Well I am making some progress but very limited. :|

I tried running a matrix multiplication on 2 512*512 matrices with the following code from matlab (the code was posted here on the forum):

#include <stdio.h>

#include <stdlib.h>

#include "mex.h"

#include "cublas.h"

/* Rutine za pretvorbo med single in double natancnostjo */

void convert_double2float( double *input_double, float *output_float,int Ntot){

   int i;

   for (i = 0; i < Ntot; i++){

               output_float[i] = (float) input_double[i];

   }

}

void convert_float2double( float *input_float, double *output_double,int Ntot){

   int i;

   for (i = 0; i < Ntot; i++){

               output_double[i] = (double) input_float[i];

   }

}

/*  vhodna funkcija [C]=cublasMMul(A,B) */

void mexFunction( int nlhs, mxArray *plhs[],int nrhs, const mxArray *prhs[]){

     int M,K,L,N;

     int dims0[2];

     float alpha,beta;

     double *A,*B,*C;

     float *a,*b,*c;

     float *ga,*gb,*gc;

     cublasStatus retStatus;

    if (nrhs != 2) {

         mexErrMsgTxt("rabimo 2 vhodna argmenta");

     } else if (nlhs != 1) {

         mexErrMsgTxt("rabimo 1 izhodni argument");

     }

     

     alpha = 1.0;

     beta = 0.0;

    M = mxGetM(prhs[0]);   /* dobimo stevilo vrstic A */

     K = mxGetN(prhs[0]);   /* dobimo stevilo stolpcev A */

     L = mxGetM(prhs[1]);   /* dobimo stevilo vrstic B */

     N = mxGetN(prhs[1]);   /* dobimo stevilo stolpcev B */

     /* K in L morata biti iste velikosti */

/* Keiranje matrike */

     dims0[0]=M;

     dims0[1]=N;

     plhs[0] = mxCreateNumericArray(2,dims0,mxDOUBLE_CLASS,mxREAL);

     C = mxGetPr(plhs[0]);

     

/* Matrika 1 */

     A = mxGetPr(prhs[0]);

/* Matrika 2 */

     B = mxGetPr(prhs[1]);

/* alociranje delovnega polja na gostitelju */

     a  = (float*) mxMalloc(sizeof(float)*M*K);

     b  = (float*) mxMalloc(sizeof(float)*N*K);

    convert_double2float(A,a,M*K);

     convert_double2float(B,b,N*K);

    c  = (float*) mxMalloc(sizeof(float)*M*N);

/* Zagon Cublas knjiznice */

     retStatus = cublasInit();

    // testiramo za napake

    retStatus = cublasGetError ();

    if (retStatus != CUBLAS_STATUS_SUCCESS) {

       printf("CUBLAS: napaka v cublasInit\n");

     } else {

       printf("CUBLAS: cublasInit deluje normalno\n");

     }

 /* Dodeljevanje prostora na GPU enoti in kopiranje podatkov na napravo */

     cublasAlloc (M*K, sizeof(float), (void**)&ga);

     cublasSetMatrix (M, K, sizeof(float),a, M, (void*)ga, M);

    cublasAlloc (N*K, sizeof(float), (void**)&gb);

     cublasSetMatrix (K, N, sizeof(float),b, K, (void*)gb, K);

    cublasAlloc (N*M, sizeof(float), (void**)&gc);

     cublasSetMatrix (M, N, sizeof(float),c, M, (void*)gc, M);

 /* Klic cublasSgemm knjiznice */

     (void) cublasSgemm ('n','n',M,N,K,alpha,ga,M,gb,L,beta,gc,M);

/* kopiranje rezultata na c */

    cublasGetMatrix (M, N, sizeof(float),  gc, M, c, M);

/* sprostimo pomnilnik in izklopimo cublas */

     cublasFree (ga);

     cublasFree (gb);

     cublasFree (gc);

     cublasShutdown();  

    convert_float2double(c,C,M*N);

}

But results are actually very bad. A CPU gives results six times faster than the GPU (probably because of the data transfer from and to the device.) Also I dont se any usage of parallelism in the above program. Is there any? Is cublasSgemm taking any advantage of multithreading? Any hints on optimizing this code?

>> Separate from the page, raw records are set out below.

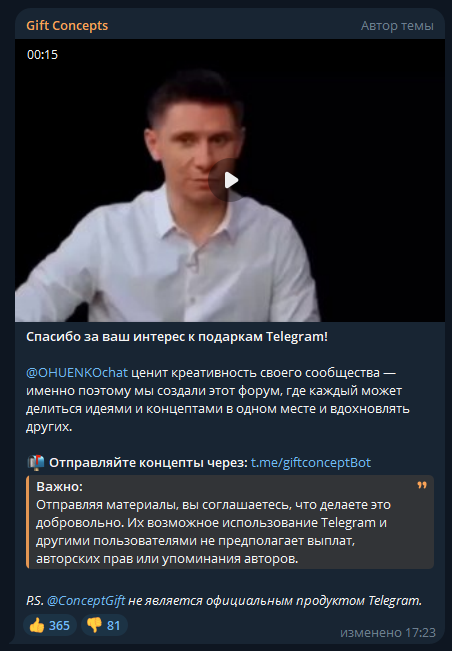Screen dimensions: 452x651
Task: Click the mailbox emoji before Отправляйте
Action: tap(35, 462)
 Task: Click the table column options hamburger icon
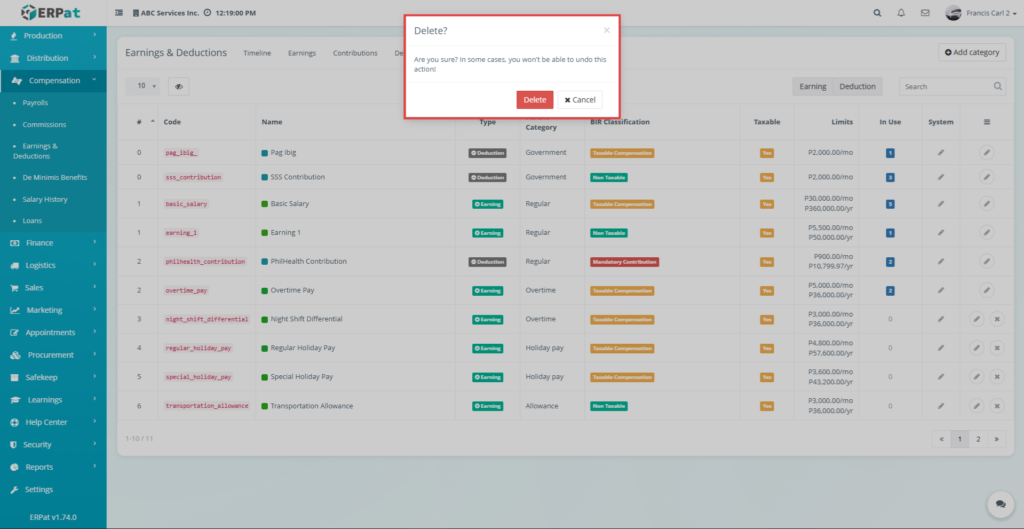[987, 122]
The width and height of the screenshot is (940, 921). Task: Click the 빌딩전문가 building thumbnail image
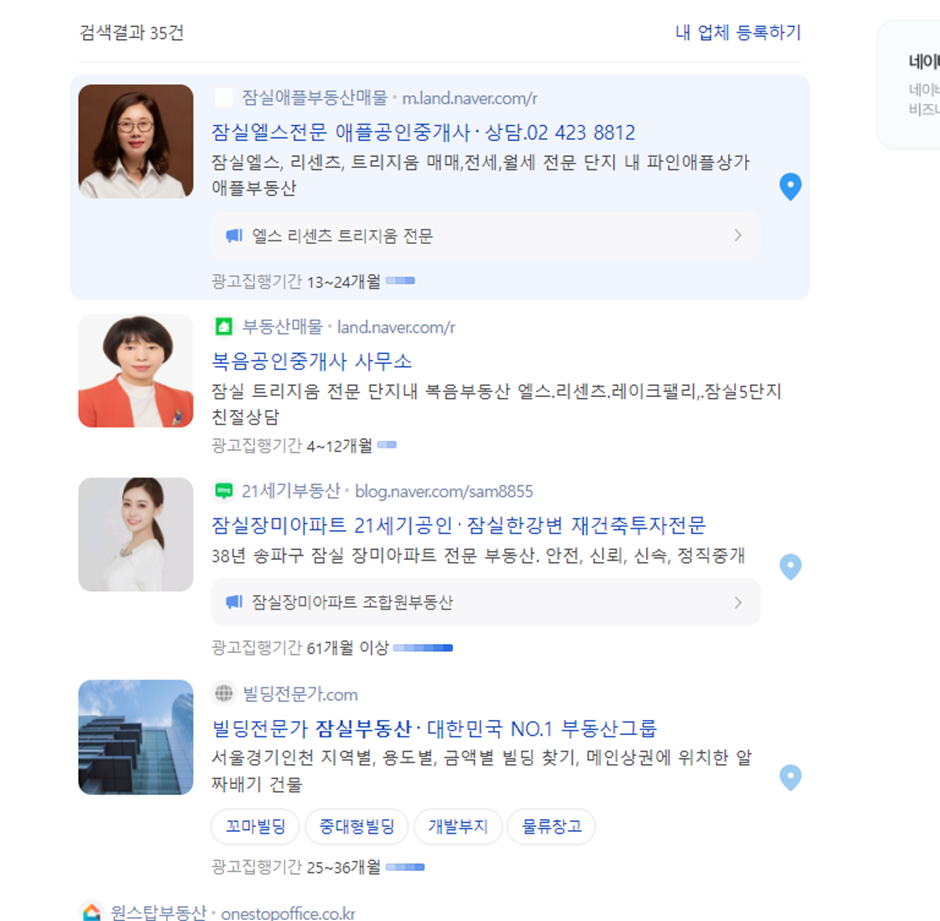[x=136, y=737]
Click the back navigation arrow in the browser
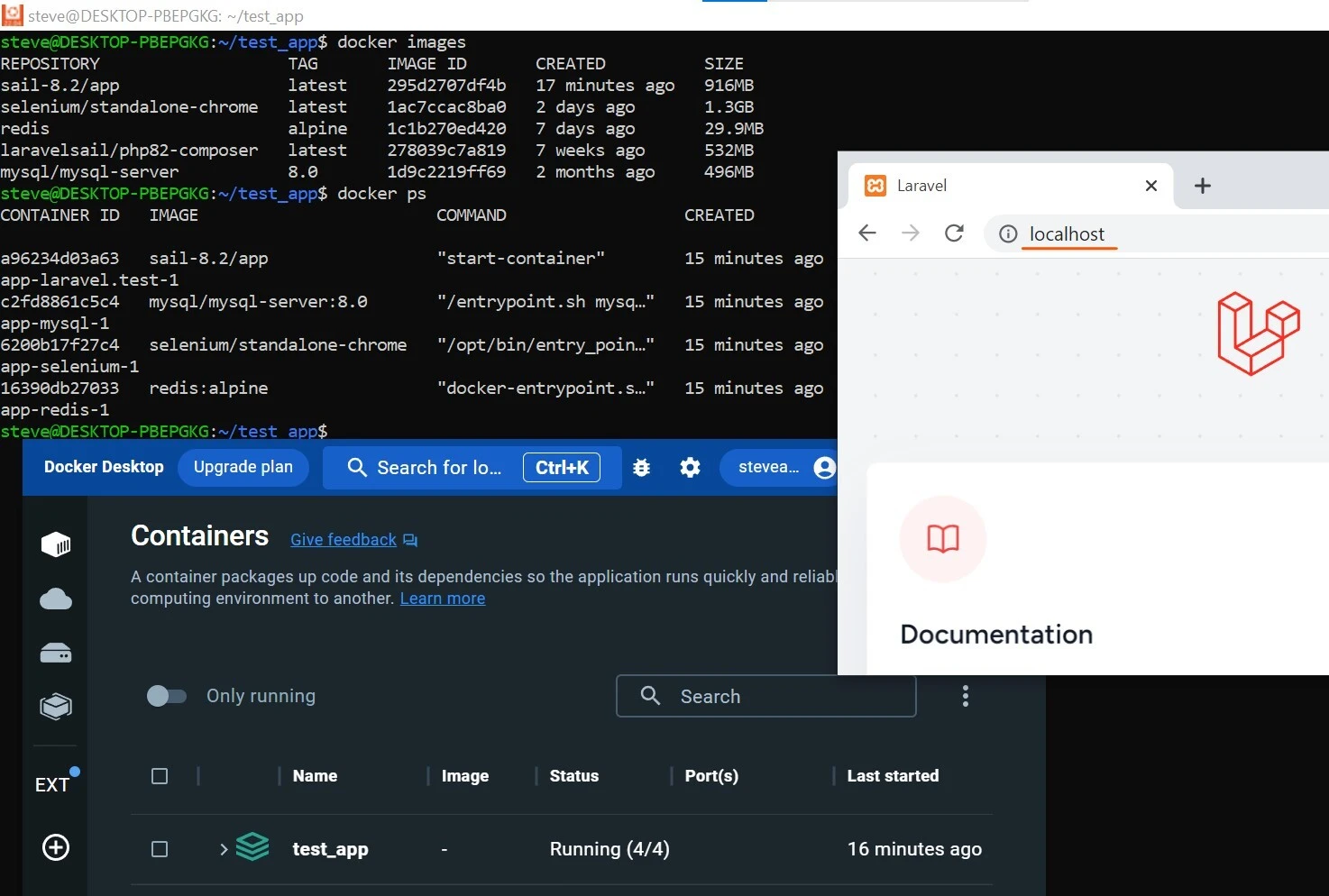Image resolution: width=1329 pixels, height=896 pixels. [866, 233]
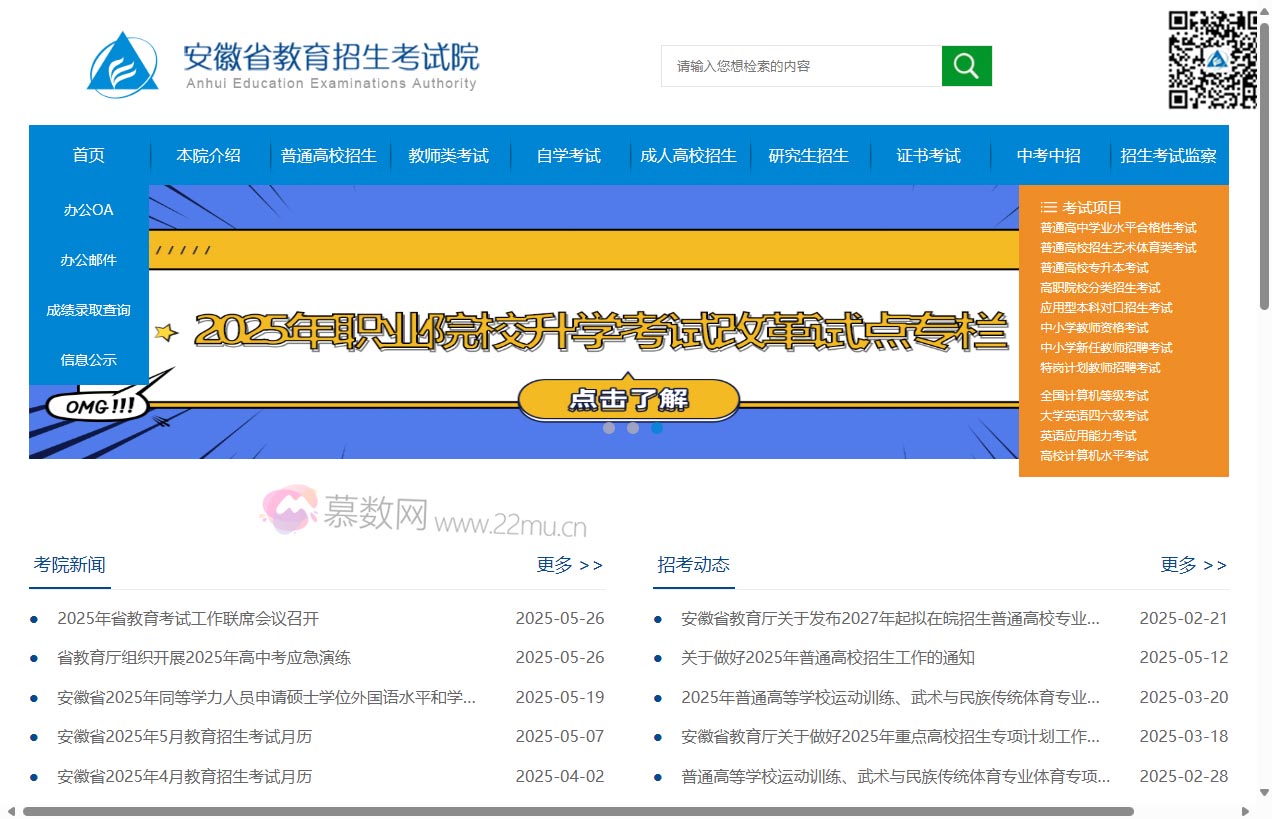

And one more question regarding mexFunction( int nlhs, mxArray *plhs,int nrhs, const mxArray *prhs)

nlhs = number of expected mxArrays (Left Hand Side)

plhs = array of pointers to expected outputs

nrhs = number of inputs (Right Hand Side)

prhs = array of pointers to input data. The input data is read-only

Is there any limit on the numer or size of the nlhs, plhs, nrhs and prhs?

And finally did anyone try to implement the standard CUDA C example matrix multiplication to the Matlab environment?